Data extract section start

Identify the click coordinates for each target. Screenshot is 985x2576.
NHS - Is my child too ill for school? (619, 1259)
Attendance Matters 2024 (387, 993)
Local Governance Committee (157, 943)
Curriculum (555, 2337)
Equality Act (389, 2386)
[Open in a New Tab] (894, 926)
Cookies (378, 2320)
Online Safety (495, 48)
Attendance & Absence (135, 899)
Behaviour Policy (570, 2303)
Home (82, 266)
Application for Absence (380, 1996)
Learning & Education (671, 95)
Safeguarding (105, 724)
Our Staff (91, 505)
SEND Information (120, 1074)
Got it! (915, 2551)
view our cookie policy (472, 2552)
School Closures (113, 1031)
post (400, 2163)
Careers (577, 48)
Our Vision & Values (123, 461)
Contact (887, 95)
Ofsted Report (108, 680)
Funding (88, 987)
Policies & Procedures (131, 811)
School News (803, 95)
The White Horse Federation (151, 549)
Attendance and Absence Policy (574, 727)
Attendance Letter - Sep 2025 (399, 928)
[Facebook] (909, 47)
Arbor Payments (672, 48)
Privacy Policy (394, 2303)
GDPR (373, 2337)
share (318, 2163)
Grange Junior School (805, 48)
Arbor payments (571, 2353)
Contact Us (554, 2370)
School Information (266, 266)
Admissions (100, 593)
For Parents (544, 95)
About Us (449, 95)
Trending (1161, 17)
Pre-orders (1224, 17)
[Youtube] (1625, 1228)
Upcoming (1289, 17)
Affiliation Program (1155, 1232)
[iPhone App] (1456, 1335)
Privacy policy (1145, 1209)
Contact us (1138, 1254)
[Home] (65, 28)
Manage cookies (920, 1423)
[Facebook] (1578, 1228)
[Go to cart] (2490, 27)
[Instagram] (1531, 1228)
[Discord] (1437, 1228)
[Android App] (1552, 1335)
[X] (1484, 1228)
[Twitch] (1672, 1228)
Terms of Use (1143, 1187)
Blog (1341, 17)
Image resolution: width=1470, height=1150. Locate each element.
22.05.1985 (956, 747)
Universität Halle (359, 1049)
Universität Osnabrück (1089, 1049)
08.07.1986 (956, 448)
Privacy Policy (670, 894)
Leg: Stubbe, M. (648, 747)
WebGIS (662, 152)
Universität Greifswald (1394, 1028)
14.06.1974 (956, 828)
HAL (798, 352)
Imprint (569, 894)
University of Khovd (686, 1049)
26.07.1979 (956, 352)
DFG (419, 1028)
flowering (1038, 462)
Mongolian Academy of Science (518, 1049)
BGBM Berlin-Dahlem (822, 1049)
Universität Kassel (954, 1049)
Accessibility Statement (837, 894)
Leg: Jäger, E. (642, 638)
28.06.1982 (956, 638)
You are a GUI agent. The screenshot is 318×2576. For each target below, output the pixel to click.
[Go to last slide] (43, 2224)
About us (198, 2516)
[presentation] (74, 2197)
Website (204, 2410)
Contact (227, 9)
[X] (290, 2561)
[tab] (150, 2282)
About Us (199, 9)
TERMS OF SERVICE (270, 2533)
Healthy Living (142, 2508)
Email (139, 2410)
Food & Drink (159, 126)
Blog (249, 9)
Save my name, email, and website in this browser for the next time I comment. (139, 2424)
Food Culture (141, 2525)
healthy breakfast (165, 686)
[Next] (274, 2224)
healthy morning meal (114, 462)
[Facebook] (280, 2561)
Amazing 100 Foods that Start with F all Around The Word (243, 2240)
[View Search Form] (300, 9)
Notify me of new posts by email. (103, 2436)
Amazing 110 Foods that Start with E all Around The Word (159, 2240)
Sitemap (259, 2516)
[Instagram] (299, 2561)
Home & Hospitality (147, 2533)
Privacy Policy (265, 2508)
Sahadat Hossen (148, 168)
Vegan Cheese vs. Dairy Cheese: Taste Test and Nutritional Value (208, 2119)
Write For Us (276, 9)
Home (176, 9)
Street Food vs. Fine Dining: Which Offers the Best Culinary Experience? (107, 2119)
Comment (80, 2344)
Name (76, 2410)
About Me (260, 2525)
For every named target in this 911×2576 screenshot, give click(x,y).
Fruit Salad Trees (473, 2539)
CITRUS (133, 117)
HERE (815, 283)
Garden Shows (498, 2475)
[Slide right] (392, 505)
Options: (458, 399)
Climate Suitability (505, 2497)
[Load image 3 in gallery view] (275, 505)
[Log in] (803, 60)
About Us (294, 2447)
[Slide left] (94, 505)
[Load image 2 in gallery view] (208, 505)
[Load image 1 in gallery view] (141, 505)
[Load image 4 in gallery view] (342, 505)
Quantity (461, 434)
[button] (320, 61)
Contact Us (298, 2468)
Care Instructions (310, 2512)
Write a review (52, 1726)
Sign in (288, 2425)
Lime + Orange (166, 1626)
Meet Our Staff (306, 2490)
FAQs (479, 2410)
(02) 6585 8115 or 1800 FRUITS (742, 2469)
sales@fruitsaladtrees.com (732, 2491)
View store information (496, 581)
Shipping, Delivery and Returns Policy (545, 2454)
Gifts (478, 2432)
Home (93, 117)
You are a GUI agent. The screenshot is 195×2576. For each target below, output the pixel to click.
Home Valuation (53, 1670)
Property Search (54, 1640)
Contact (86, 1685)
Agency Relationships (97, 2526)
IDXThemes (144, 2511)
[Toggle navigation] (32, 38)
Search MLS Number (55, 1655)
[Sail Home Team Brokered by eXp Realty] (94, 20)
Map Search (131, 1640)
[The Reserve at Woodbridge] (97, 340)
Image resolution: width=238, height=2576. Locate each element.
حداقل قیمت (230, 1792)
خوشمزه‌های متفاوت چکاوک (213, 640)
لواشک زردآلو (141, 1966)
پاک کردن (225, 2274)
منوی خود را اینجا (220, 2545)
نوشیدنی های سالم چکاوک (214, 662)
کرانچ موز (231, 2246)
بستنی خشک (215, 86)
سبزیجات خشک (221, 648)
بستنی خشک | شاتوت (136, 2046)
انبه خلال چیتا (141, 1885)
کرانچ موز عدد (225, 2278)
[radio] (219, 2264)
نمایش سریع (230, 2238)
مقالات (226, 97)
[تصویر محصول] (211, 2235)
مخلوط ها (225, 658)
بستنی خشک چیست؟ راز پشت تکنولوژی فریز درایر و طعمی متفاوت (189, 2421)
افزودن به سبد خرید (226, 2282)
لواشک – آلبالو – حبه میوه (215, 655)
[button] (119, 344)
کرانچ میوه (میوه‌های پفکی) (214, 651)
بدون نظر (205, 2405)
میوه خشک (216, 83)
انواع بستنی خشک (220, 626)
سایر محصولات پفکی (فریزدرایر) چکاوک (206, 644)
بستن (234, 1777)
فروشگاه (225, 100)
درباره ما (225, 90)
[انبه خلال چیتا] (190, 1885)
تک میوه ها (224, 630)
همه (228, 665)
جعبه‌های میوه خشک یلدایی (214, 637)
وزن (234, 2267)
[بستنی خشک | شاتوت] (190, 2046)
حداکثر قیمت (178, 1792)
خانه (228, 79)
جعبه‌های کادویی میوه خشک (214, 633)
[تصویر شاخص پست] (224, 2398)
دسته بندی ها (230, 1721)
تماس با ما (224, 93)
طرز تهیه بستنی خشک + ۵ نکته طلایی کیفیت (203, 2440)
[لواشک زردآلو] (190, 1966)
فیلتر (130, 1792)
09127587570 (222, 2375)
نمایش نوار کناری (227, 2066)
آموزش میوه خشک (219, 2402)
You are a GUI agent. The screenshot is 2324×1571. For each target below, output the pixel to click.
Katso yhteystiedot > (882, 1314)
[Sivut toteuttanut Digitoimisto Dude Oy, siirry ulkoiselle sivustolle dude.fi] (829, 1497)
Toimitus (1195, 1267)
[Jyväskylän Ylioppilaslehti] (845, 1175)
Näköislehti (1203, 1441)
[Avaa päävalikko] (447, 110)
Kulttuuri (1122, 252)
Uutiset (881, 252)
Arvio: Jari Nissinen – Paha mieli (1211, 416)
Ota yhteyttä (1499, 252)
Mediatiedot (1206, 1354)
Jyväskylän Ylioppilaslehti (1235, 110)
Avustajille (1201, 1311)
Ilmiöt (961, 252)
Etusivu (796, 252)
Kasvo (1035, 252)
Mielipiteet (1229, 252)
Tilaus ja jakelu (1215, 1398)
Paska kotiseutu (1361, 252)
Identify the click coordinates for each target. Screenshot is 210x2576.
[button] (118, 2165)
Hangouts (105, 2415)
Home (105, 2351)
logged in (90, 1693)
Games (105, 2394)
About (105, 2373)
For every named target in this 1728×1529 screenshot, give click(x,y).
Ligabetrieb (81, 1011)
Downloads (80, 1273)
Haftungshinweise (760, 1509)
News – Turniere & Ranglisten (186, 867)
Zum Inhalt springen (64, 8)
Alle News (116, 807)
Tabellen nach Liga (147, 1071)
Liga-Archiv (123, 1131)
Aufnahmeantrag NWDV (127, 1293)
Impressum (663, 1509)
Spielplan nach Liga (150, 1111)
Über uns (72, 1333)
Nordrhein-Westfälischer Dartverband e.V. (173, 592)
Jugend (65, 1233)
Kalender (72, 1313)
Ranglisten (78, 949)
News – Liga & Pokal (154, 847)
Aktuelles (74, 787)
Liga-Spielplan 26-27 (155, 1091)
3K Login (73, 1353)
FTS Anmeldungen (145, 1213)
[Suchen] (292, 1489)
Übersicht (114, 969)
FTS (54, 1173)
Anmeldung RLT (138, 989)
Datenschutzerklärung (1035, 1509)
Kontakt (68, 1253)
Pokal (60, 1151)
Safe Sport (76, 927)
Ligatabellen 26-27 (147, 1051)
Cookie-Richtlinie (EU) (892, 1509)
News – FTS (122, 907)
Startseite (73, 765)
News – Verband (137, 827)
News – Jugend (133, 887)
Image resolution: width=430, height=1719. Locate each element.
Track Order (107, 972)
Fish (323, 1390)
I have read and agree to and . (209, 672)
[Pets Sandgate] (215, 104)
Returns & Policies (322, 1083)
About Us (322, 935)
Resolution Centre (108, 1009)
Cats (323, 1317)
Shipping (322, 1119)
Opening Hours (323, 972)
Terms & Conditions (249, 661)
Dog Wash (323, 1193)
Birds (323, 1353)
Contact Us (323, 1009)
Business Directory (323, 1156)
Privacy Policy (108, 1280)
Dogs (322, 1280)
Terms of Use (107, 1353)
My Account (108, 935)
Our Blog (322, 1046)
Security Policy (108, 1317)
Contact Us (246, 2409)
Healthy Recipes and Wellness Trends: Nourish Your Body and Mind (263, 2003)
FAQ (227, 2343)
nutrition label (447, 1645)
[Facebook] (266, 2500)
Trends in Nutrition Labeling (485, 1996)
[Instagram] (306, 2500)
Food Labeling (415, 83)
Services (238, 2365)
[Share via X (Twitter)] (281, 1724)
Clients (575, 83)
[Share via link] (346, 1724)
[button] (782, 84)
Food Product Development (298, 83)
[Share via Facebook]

Data extract section end

Try it: Using the data above, reproduce exactly the lines from the line that contains "کرانچ موز عدد (225, 2278)" through the line that contains "سایر محصولات پفکی", including both.

Response:
کرانچ موز عدد (225, 2278)
[radio] (219, 2264)
نمایش سریع (230, 2238)
مقالات (226, 97)
[تصویر محصول] (211, 2235)
مخلوط ها (225, 658)
بستنی خشک چیست؟ راز پشت تکنولوژی فریز درایر و طعمی متفاوت (189, 2421)
افزودن به سبد خرید (226, 2282)
لواشک – آلبالو – حبه میوه (215, 655)
[button] (119, 344)
کرانچ میوه (میوه‌های پفکی) (214, 651)
بدون نظر (205, 2405)
میوه خشک (216, 83)
انواع بستنی خشک (220, 626)
سایر محصولات پفکی (فریزدرایر) چکاوک (206, 644)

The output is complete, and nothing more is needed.